Problem details:
Rewrite the data below, changing each "Identify the location of" to "Find the position of" and leaving everything else as it is.

Records shown:

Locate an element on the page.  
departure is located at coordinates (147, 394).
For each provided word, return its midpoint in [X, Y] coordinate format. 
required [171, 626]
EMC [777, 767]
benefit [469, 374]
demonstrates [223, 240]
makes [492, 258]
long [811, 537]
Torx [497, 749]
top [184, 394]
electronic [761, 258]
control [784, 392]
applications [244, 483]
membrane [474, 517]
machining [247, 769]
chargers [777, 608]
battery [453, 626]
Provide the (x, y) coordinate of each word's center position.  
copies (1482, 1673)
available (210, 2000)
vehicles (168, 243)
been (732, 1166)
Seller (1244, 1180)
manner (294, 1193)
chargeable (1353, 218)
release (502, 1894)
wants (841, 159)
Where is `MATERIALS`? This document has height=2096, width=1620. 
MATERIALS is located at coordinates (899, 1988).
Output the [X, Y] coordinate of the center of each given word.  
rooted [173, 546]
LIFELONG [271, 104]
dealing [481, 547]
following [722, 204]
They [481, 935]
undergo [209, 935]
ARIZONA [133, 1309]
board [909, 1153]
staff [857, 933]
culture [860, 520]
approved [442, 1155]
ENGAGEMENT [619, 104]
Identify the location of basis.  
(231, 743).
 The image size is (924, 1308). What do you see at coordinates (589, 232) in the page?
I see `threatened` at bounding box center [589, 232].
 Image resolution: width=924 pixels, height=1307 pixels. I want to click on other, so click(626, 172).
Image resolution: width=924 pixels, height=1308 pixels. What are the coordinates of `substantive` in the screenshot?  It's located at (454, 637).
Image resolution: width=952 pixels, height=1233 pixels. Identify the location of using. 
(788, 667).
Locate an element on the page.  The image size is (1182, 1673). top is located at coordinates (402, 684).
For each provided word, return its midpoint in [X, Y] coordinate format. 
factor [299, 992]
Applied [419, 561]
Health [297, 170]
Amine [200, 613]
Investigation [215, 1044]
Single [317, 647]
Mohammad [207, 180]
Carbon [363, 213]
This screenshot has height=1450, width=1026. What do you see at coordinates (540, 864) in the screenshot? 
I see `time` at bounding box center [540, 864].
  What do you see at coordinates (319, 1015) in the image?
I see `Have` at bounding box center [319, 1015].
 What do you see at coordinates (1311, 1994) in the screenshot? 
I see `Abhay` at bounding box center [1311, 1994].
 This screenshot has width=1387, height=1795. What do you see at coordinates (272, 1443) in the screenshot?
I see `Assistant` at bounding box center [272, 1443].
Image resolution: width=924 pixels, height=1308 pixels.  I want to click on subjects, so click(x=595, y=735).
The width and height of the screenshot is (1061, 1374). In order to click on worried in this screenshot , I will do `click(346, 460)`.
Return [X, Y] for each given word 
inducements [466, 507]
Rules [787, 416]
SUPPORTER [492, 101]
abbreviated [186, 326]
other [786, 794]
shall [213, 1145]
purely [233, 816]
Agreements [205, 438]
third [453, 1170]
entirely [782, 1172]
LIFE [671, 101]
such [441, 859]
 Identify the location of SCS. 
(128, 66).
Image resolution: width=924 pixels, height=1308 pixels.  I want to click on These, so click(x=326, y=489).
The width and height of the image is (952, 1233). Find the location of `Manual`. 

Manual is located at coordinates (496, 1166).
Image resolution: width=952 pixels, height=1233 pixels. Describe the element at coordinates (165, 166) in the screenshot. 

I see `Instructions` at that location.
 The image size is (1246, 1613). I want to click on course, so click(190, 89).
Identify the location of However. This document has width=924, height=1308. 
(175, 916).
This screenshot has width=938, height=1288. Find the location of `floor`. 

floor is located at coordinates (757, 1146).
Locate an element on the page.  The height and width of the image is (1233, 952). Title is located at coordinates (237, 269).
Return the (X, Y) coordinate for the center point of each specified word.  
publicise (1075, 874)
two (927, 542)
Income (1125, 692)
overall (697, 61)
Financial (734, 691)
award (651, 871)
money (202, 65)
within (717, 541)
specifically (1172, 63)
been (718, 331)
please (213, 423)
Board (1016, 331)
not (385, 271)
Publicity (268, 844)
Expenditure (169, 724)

Solution below:
Locate an element on the page.  
departure is located at coordinates (147, 394).
For each provided word, return its midpoint in [X, Y] coordinate format. 
required [171, 626]
EMC [777, 767]
benefit [469, 374]
demonstrates [223, 240]
makes [492, 258]
long [811, 537]
Torx [497, 749]
top [184, 394]
electronic [761, 258]
control [784, 392]
applications [244, 483]
membrane [474, 517]
machining [247, 769]
chargers [777, 608]
battery [453, 626]
Provide the (x, y) coordinate of each word's center position.  
copies (1482, 1673)
available (210, 2000)
vehicles (168, 243)
been (732, 1166)
Seller (1244, 1180)
manner (294, 1193)
chargeable (1353, 218)
release (502, 1894)
wants (841, 159)
Where is `MATERIALS`? This document has height=2096, width=1620. 
MATERIALS is located at coordinates (899, 1988).
Output the [X, Y] coordinate of the center of each given word.  
rooted [173, 546]
LIFELONG [271, 104]
dealing [481, 547]
following [722, 204]
They [481, 935]
undergo [209, 935]
ARIZONA [133, 1309]
board [909, 1153]
staff [857, 933]
culture [860, 520]
approved [442, 1155]
ENGAGEMENT [619, 104]
Find the position of basis.  
(231, 743).
 The image size is (924, 1308). What do you see at coordinates (589, 232) in the page?
I see `threatened` at bounding box center [589, 232].
 Image resolution: width=924 pixels, height=1307 pixels. I want to click on other, so click(626, 172).
Image resolution: width=924 pixels, height=1308 pixels. What are the coordinates of `substantive` in the screenshot?  It's located at (454, 637).
Image resolution: width=952 pixels, height=1233 pixels. Find the position of using. 
(788, 667).
Locate an element on the page.  The image size is (1182, 1673). top is located at coordinates (402, 684).
For each provided word, return its midpoint in [X, Y] coordinate format. 
factor [299, 992]
Applied [419, 561]
Health [297, 170]
Amine [200, 613]
Investigation [215, 1044]
Single [317, 647]
Mohammad [207, 180]
Carbon [363, 213]
This screenshot has height=1450, width=1026. What do you see at coordinates (540, 864) in the screenshot? 
I see `time` at bounding box center [540, 864].
  What do you see at coordinates (319, 1015) in the image?
I see `Have` at bounding box center [319, 1015].
 What do you see at coordinates (1311, 1994) in the screenshot? 
I see `Abhay` at bounding box center [1311, 1994].
 This screenshot has width=1387, height=1795. What do you see at coordinates (272, 1443) in the screenshot?
I see `Assistant` at bounding box center [272, 1443].
Image resolution: width=924 pixels, height=1308 pixels.  I want to click on subjects, so click(x=595, y=735).
The width and height of the screenshot is (1061, 1374). In order to click on worried in this screenshot , I will do `click(346, 460)`.
Return [X, Y] for each given word 
inducements [466, 507]
Rules [787, 416]
SUPPORTER [492, 101]
abbreviated [186, 326]
other [786, 794]
shall [213, 1145]
purely [233, 816]
Agreements [205, 438]
third [453, 1170]
entirely [782, 1172]
LIFE [671, 101]
such [441, 859]
 Find the position of SCS. 
(128, 66).
Image resolution: width=924 pixels, height=1308 pixels.  I want to click on These, so click(x=326, y=489).
The width and height of the image is (952, 1233). Find the location of `Manual`. 

Manual is located at coordinates (496, 1166).
Image resolution: width=952 pixels, height=1233 pixels. Describe the element at coordinates (165, 166) in the screenshot. 

I see `Instructions` at that location.
 The image size is (1246, 1613). I want to click on course, so click(190, 89).
Find the position of However. This document has width=924, height=1308. 
(175, 916).
This screenshot has width=938, height=1288. Find the location of `floor`. 

floor is located at coordinates (757, 1146).
Locate an element on the page.  The height and width of the image is (1233, 952). Title is located at coordinates (237, 269).
Return the (X, Y) coordinate for the center point of each specified word.  
publicise (1075, 874)
two (927, 542)
Income (1125, 692)
overall (697, 61)
Financial (734, 691)
award (651, 871)
money (202, 65)
within (717, 541)
specifically (1172, 63)
been (718, 331)
please (213, 423)
Board (1016, 331)
not (385, 271)
Publicity (268, 844)
Expenditure (169, 724)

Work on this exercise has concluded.